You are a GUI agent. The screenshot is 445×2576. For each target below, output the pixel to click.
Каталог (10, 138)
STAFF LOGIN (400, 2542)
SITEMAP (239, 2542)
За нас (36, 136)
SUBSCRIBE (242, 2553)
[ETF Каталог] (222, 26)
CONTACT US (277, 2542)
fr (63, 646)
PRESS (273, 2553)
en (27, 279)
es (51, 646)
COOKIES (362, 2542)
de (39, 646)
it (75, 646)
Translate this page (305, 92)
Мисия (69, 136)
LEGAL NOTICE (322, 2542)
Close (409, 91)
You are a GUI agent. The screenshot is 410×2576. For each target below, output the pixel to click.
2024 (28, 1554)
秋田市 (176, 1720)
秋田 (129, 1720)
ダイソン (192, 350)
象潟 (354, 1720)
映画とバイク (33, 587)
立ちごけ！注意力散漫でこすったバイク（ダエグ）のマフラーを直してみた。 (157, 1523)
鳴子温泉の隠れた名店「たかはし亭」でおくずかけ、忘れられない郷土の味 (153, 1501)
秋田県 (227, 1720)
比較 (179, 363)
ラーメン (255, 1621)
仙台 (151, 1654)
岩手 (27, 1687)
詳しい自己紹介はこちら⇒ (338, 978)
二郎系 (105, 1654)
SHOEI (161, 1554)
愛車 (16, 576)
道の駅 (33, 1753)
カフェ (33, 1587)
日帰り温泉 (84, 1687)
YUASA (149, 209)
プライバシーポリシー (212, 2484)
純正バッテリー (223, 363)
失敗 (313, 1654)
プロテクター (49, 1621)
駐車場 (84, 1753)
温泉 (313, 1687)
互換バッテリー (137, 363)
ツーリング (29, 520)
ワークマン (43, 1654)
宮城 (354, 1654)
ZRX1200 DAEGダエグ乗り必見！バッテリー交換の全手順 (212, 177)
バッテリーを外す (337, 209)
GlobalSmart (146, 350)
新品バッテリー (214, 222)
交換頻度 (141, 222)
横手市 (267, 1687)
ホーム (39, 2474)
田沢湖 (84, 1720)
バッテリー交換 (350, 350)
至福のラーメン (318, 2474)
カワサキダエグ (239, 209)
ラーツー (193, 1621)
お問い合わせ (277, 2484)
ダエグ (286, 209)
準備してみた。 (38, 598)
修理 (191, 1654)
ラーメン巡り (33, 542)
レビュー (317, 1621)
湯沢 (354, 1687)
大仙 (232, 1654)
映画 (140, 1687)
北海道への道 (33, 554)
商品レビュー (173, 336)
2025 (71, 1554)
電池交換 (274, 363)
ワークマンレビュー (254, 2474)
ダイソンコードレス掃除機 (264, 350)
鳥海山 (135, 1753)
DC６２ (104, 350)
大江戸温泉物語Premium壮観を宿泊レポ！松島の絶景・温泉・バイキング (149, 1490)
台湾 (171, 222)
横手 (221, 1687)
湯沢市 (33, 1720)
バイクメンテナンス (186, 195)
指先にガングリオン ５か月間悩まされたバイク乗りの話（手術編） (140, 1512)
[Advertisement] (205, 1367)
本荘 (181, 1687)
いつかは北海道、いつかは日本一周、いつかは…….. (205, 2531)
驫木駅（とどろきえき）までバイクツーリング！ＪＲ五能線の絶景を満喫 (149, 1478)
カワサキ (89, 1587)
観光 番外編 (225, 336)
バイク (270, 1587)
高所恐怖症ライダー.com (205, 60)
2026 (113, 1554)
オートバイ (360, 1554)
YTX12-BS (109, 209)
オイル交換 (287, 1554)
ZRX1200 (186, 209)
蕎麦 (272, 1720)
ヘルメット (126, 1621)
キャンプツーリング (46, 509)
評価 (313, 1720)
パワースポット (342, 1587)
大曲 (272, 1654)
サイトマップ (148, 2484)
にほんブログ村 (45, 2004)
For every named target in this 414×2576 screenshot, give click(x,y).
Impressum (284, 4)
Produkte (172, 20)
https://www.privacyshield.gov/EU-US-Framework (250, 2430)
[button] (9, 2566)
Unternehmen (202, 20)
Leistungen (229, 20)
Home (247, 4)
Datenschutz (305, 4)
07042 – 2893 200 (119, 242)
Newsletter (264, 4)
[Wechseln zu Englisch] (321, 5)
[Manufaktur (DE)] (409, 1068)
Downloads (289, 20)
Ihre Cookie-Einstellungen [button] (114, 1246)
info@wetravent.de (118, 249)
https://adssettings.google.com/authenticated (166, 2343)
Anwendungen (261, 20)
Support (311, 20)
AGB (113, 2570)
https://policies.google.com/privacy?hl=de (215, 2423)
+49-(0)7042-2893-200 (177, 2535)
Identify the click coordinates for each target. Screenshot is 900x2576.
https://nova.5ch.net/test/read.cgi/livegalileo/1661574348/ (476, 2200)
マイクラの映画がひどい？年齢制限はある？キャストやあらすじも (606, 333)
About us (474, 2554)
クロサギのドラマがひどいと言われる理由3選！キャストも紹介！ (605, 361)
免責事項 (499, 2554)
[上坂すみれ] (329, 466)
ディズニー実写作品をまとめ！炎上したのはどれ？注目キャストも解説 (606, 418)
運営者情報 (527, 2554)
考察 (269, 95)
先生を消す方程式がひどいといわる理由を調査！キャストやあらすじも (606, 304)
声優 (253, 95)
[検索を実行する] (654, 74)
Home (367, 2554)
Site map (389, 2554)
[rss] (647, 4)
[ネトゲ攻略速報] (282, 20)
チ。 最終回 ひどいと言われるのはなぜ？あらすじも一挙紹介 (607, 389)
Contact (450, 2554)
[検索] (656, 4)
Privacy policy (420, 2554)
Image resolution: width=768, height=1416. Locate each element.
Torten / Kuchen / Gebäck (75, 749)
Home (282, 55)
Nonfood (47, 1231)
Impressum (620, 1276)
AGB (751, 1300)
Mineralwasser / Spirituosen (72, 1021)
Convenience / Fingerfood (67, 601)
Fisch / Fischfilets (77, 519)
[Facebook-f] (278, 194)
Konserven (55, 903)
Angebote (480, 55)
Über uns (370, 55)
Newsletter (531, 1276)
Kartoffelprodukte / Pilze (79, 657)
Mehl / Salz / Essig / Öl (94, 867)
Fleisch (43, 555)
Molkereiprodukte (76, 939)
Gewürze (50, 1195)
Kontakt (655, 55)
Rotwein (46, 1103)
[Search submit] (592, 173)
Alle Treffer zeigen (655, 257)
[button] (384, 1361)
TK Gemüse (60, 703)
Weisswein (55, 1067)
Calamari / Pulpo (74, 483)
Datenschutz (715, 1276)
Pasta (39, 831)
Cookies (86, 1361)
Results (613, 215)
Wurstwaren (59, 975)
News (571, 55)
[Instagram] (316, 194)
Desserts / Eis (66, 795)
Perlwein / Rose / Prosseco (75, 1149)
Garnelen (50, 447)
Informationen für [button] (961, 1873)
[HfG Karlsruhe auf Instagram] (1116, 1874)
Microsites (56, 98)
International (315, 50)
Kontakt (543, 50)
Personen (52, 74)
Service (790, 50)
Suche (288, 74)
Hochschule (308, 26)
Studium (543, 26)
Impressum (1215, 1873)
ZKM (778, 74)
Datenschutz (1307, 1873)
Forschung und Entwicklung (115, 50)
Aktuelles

- _BRIEF_:
Search the entries above for the word "agent", and copy every line where it occurs.

- _RESULT OF THE TASK_:
You are a GUI agent. The screenshot is 445×2576. For each target below, output the pixel to click.
You are a GUI agent. The screenshot is 410×2576. For each target below, output the pixel to click.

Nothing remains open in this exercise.